Esperanza y desencanto
Como los planetas son demasiado pequeños y lejanos como para ser observados directamente, los astrónomos han intentado discernir su existencia detectando sus efectos sobre la estrella madre. Hacia fines de los '60, el astrónomo Peter van de Kamp alegó haber detectado dos planetas utilizando esta técnica. Sin embargo, las observaciones subsecuentes no pudieron verificar la existencia de ningún planeta alrededor de la Estrella de Barnard, la segunda estrella más cercana al Sol. Las perspectivas para el hallazgo de nuevos mundos alrededor de otras estrellas mejoraron en los '80 cuando el Dr. Bradford A. Smith, de la Universidad de Arizona en Tucson, y el Dr. Richard J. Terrile, del Laboratorio de Propulsión a Chorro, realizaron observaciones infrarrojas de un disco de polvo que rodeaba la estrella común Beta Pictoris.
Su descubrimiento proporcionó la primera prueba clara de que existían discos chatos de material alrededor de otras estrellas, además del Sol. El disco de Beta Pictoris parecía ser un joven sistema planetario en formación, y de esa forma apoyó al modelo estándar de nacimiento de sistemas solares, el que supone que los planetas se forman por acreción de un disco de polvo y gas que rodea a una estrella joven.
Mundos verdaderamente extraterrestres
El primer descubrimiento verdadero de un planeta llegó en 1994, cuando el Dr. Alexander Wolszczan, un radioastrónomo de la Universidad Estatal de Pennsylvania, informó de lo que él llamó "prueba inequívoca" de sistemas planetarios extrasolares. Si bien los científicos aceptaron su afirmación, aquellos que esperaban evidencias de sistemas planetarios similares al nuestro se sintieron algo menos que eufóricos. Wolszczan había descubierto dos o tres objetos de tamaños planetarios en órbita alrededor de un pulsar, en lugar de una estrella normal, en la constelación de Virgo. Un pulsar es un remanente denso y de rápida rotación de una explosión supernova.

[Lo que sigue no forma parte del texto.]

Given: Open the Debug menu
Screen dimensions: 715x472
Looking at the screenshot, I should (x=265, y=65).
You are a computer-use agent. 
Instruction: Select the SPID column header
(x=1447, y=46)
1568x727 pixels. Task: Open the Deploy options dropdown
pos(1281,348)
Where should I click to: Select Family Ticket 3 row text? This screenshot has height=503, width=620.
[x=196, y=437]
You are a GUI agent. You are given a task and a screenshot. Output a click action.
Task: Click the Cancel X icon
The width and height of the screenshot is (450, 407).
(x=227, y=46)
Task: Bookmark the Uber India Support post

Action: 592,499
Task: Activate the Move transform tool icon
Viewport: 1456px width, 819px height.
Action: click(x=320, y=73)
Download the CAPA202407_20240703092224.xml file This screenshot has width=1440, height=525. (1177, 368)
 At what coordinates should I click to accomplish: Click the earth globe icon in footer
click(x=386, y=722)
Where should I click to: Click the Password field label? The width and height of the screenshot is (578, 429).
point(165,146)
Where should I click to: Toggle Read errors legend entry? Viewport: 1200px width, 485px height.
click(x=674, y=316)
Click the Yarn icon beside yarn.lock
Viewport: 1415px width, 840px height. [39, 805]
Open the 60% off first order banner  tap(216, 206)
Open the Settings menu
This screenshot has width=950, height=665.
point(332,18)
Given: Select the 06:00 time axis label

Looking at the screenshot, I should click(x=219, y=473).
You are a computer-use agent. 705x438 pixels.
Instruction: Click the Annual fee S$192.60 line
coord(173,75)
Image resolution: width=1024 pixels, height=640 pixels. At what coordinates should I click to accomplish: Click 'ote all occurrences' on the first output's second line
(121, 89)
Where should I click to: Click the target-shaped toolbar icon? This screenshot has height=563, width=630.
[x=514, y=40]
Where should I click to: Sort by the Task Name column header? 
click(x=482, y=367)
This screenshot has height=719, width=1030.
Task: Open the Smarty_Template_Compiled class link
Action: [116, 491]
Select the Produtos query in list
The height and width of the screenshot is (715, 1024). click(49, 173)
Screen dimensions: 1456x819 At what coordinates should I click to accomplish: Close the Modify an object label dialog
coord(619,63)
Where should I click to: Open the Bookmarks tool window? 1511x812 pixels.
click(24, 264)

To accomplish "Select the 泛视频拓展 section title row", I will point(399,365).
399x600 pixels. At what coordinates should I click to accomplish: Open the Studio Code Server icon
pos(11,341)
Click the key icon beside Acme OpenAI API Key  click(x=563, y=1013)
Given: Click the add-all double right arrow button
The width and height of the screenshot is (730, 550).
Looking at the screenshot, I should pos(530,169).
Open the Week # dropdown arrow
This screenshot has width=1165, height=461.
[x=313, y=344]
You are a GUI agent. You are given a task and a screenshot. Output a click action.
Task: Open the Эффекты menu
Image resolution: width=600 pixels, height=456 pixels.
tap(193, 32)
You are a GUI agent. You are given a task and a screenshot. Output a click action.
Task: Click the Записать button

Wolszczan realizó su descubrimiento observando las variaciones regulares en la radioseñal de pulso rápido del pulsar, indicativas de los complejos efectos gravitatorios de los planetas sobre la estrella muerta.
Los orígenes de los inesperados planetas pulsares de Wolszczan son todavía materia de debate, pero hay poca controversia sobre un punto: estos mundos no podrían albergar vida tal como la conocemos. Estos acompañantes planetarios estarían permanentemente bañados por una radiación altamente energética, que los dejaría estériles e inhóspitos.